The salary was to be eight dollars a week with good opportunities for advancement. The slaughter-house smelt quite pleasant to Evan as he passed it on his way to the car. He felt joyful at heart, and hopeful for the future.
But, oh, that head, how it ached! What sense was there in drinking to drown sorrow when a fellow suffered so the day after? His stomach was sick, and he couldn't endure the sight of a wine-shop. After all, he thought, the liquor was not a drowner of sorrow, but a procrastinator; and, as in the case of postponed debts, interest was added.
Robb was in their room when Evan arrived at Mrs. Greig's boarding-house.
"Well," said the old bankclerk, "how do you feel now?"
"No more booze for me," replied Evan, smiling.
Robb answered with a smile. "I'm glad you're not worrying anyway, old chap. Things will be all right before long."
"The reason I'm not worrying," said Evan, "is because I've got another job. I go on in the morning."
He explained about the abattoir company's offer.
"Well, you're the limit! What salary?"
"Eight a week. They asked me where I'd been working, and why I left."
Robb asked quickly:
"What did you say?"
"I told them the bank, and said I left because of insufficient salary."
The elder man was thoughtful. "I guess that's about all you could say," he replied.
If Evan had not felt so fagged he would probably have written home that he had a new position: as it was, he went to bed early, and arose next morning feeling like a human being. He walked down the avenue with his room-mate, who wished him good luck at Queen Street.
It was before nine when he reached the office of the abattoir company. The manager came in punctually, and gave the young applicant a cold nod.
"Mr. Nelson," he said, "I'm sorry we cannot give you that position. I telephoned the manager of the bank you worked for and he referred me to head office, who said they could not recommend you."
Thunderstruck, dumb-smitten, unable to say a word in his defence against the lies of head office, Evan turned away. He walked north to King Street, more miserable than he had ever been in his life. He wondered, behind his misery, why the bank would not recommend him; were they intent on making a criminal of him?
The day passed slowly. Evan waited for his old friend at the boarding-house, and nursed a growing headache.
"I was afraid of it," said Robb. "Bank officials justify themselves and the bank no matter what happens. Besides being determined to carry out any bluff they have started they will never admit that they pay a man too little salary. If he quits because of starvation pay they say he was no good as a clerk. The bank must maintain at all costs what it calls its dignity.
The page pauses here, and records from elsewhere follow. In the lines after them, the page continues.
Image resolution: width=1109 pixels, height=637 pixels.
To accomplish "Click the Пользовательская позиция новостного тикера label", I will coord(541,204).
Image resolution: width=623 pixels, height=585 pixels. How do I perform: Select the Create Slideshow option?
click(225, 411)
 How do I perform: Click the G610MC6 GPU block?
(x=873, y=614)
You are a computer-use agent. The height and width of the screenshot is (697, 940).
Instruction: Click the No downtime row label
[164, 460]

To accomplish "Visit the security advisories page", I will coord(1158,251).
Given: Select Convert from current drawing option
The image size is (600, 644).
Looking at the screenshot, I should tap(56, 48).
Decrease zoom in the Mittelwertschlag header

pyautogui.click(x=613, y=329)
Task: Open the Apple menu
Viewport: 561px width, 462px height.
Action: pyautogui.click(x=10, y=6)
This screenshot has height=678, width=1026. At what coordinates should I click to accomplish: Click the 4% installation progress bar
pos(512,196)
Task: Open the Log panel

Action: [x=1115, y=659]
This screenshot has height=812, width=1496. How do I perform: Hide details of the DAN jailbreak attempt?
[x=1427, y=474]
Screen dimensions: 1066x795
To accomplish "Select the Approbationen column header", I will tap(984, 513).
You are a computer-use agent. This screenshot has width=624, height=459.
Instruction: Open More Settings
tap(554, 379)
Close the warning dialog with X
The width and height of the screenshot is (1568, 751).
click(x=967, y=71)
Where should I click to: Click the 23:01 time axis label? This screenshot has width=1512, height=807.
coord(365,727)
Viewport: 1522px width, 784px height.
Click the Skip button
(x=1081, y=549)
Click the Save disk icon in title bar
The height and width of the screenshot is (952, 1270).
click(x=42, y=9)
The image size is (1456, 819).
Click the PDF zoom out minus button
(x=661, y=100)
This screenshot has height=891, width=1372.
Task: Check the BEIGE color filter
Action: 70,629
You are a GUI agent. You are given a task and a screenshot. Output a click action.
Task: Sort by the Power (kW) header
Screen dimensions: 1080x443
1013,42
Dignity be—"
Instead of swearing the old bankclerk sighed. He had often said he was tired; now he thoroughly looked it.
Evan sighed too, but chiefly on account of the pain in his head. He went to bed both sick and discouraged, but in an hour he was too sick to think of discouragement. Mrs. Greig had a doctor in, and the ex-bankclerk was given a hypodermic injection. It drove away his pains and sent him sailing into a pleasant land.
Sam Robb did not rest so blissfully.